Dentre as muitas coisas interessantes e relevantes que ela havia mandado para o futuro naquele setembro de 2004 – como fotos da cidade que nos fazem lembrar e sentir saudade de uma Praça Rui Barbosa totalmente arborizada – aquele papelzinho teve um significado especial. Foi tocante ver meus filhos recebendo os adesivos guardados por uma pretensa avó duas décadas atrás, quando eles nem sequer eram imaginados.
Durante a cerimônia, a estudante que discursou em nome dos colegas destacou a presença das crianças, filhos e filhas daqueles que resgatavam ali memórias da adolescência. Os risos, conversas e corre-corres da nova geração inundavam o auditório. A estudante ressaltou como era bom ver todas aquelas pessoinhas ali, como sementes para um futuro que não temos ideia de como será, mas que, certamente, virá.
Ninguém passa ileso a vinte anos. Vidas se transformam, sonhos mudam. Possivelmente, muitos dos desejos para o futuro depositados pelos estudantes na Urna do Tempo não se concretizaram, ou não fazem mais sentido. Talvez, também, alguns tenham se mantido firmes nos propósitos idealizados na adolescência.

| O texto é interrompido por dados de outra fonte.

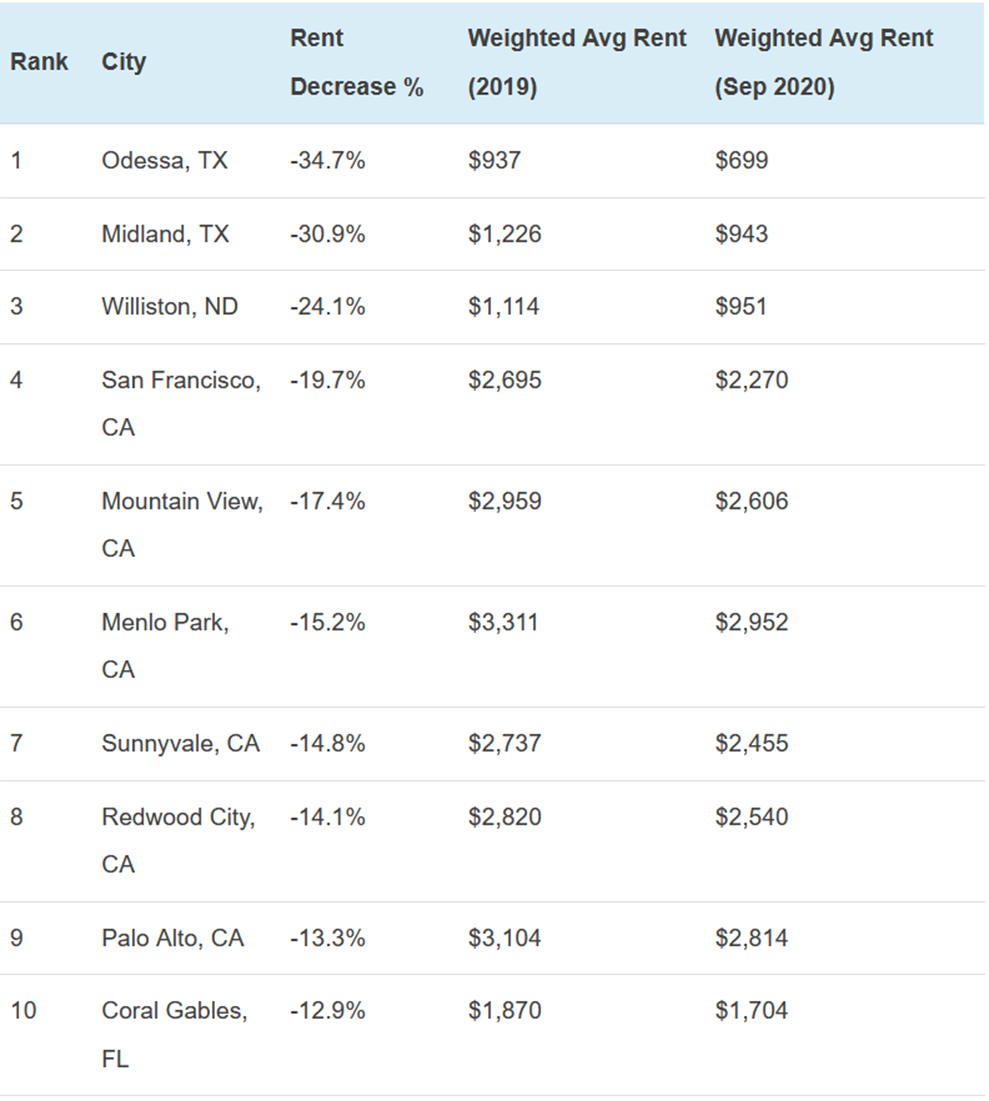Select the $699 September 2020 rent
This screenshot has height=1101, width=989.
[741, 160]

Minha mãe, idealizadora mas também participante da Urna, expressou um de seus sonhos com aquelas singelas cartelas de adesivos: um sonho de deixar sementes, que se concretizaria no futuro. Também um sonho de legar futuro para suas sementes.
O projeto Urna do Tempo foi realizado nos anos de 2003 e 2004, após a professora Lucíola ter tido um sonho enigmático, como ela mesma relata: “Lembro que um homem caminhava na neve e tropeçou em algo enterrado. Era uma caixa cheia de cartas do passado”. A primeira abertura, em 2023, envolveu quase 300 estudantes de 5a e 8a séries e o Canal 38 esteve presente fazendo a cobertura. A abertura em 2024 envolveu o mesmo número de estudantes de 7a e 8a, anos nos quais a professora Lucíola lecionava na época. No ano passado, ao marcar a primeira abertura das urnas, o Colégio São José realizou mais uma etapa com alunos do 3o ano do Ensino Médio. Essas urnas terão uma duração mais curta e serão abertas em 2033.
Após a conclusão da abertura das urnas promovidas por ela, minha mãe se dizia realizada e contente pelos reencontros com os alunos e alunas, muitos mães e pais; todos profissionais. Exaltava que, mesmo com suas vidas atribuladas, lá estavam eles ansiando por rever um passado distante do que são hoje, que puderam ressignificar com o olhar amadurecido por vinte anos de experiências e novos planos. E puderam dividir aquele momento com quem faz parte de suas vidas hoje. O projeto Urna do Tempo representa mais que um resgate do passado, é uma verdadeira ode ao futuro.